[[ DATA SUPPLIED, beginning ]]

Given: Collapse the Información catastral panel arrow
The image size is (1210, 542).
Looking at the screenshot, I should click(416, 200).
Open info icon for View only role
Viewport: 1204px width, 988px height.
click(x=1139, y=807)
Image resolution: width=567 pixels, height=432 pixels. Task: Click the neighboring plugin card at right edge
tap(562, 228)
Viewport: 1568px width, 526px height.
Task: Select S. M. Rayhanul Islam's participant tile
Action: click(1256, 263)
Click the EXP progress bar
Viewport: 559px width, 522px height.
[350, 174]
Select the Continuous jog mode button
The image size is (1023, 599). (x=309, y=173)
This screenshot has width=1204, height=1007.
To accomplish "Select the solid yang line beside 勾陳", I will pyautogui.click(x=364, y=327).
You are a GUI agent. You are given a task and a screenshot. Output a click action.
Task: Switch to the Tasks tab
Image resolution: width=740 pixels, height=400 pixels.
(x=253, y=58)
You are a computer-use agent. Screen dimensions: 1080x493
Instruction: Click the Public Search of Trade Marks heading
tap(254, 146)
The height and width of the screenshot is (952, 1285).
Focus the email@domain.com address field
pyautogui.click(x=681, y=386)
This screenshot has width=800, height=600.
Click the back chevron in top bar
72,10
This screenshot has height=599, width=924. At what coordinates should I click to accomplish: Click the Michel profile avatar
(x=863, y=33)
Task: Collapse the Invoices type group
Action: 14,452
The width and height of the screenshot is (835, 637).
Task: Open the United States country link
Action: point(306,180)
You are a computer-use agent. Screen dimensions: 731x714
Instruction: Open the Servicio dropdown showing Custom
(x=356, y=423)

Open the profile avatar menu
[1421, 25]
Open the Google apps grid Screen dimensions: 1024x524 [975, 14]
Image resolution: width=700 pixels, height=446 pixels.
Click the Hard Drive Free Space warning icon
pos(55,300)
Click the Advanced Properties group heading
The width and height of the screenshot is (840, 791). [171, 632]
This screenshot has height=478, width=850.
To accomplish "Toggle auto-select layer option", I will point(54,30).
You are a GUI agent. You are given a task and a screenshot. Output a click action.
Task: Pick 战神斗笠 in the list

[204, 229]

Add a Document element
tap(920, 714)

[[ DATA SUPPLIED, end ]]

TASK PROMPT: Check each line above for "will" and return the ones that have it.

ANSWER SPACE:
To accomplish "Select the solid yang line beside 勾陳", I will pyautogui.click(x=364, y=327).
To accomplish "Toggle auto-select layer option", I will point(54,30).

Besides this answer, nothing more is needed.